S Jaishankar meets China’s foreign minister Wang Yi, says- Bilateral differences should not become disputes

Beijing: India on Monday told China that it is important to ensure that any bilateral differences should not become disputes, as Beijing said it is very closely following the Indo-Pak tensions over Kashmir and its ramifications and asked New Delhi to play a constructive role for regional peace and stability.

External Affairs Minister S Jaishankar, who is on a crucial three-day visit to China, called on Chinese Vice President Wang Qishan, considered a confidant of President Xi Jinping, and later had a restricted delegation-level talk with Foreign Minister Wang Yi.

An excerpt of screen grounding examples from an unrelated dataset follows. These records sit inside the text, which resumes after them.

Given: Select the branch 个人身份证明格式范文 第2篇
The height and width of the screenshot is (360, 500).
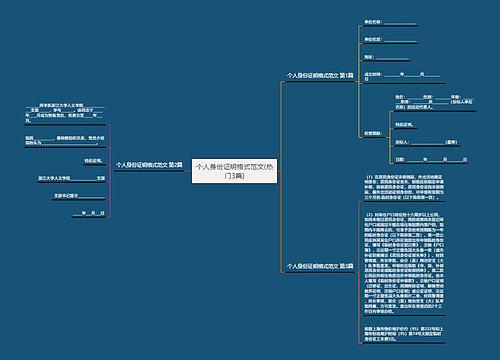Looking at the screenshot, I should (149, 165).
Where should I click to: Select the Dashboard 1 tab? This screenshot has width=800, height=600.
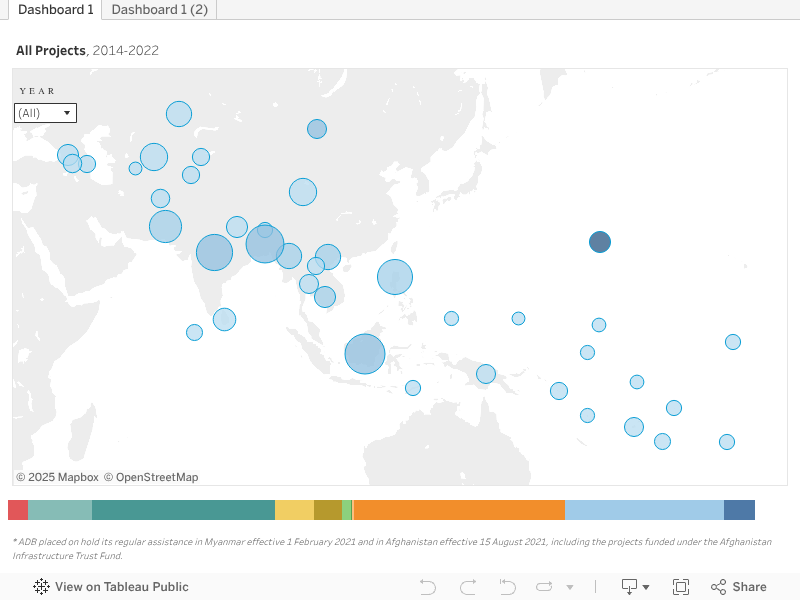tap(56, 9)
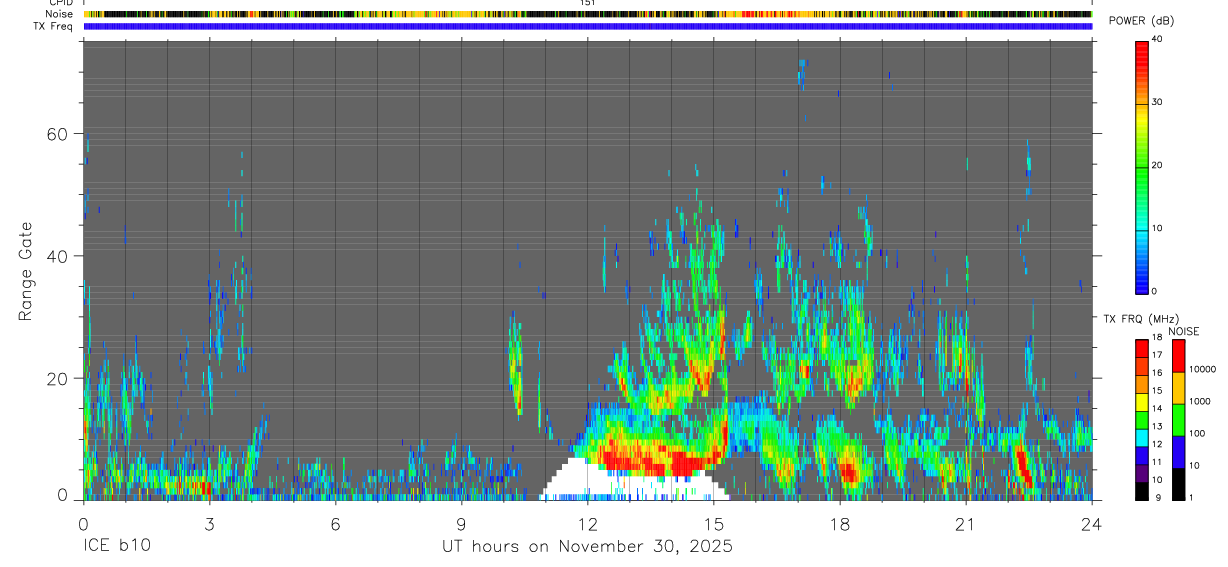Choose the black 9 MHz TX frequency swatch
The height and width of the screenshot is (567, 1228).
coord(1142,489)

Welcoming Jaishankar, Foreign Minister Wang referred to the Indo-Pak tensions without directly mentioning about India scrapping Article 370 of the Constitution that gave special status to Jammu and Kashmir.

“Based on the Five Principles of Peaceful Co-existence, we can have mutually beneficial cooperation. This is in the fundamental interest and long term interest of our two peoples and also contribute to world peace and human progress,” Wang said.

At the same time, China and India as two big nations, also have important responsibilities for upholding the regional peace and stability,” he said.

“When it comes to the recent tensions between India and Pakistan and the possible ramifications, we follow these developments very closely. We hope that India would also play a constructive role for the regional peace and stability,” Wang said.

The visit of Jaishankar, the first Indian minister to tour China after the Modi government began its second term, is taking place following India’s decision to revoke the special status of Jammu and Kashmir and divide the state into two Union Territories -Jammu and Kashmir, and Ladakh.

His visit was finalised much before India’s move to revoke Article 370 of the Constitution that gave special status to Jammu and Kashmir.

Jaishankar’s visit comes days after Pakistan Foreign Minister Shah Mahmood Qureshi travelled to Beijing on August 9 to seek China’s support for his country’s attempts to take India’s move to revoke special status to Kashmir to the UN Security Council.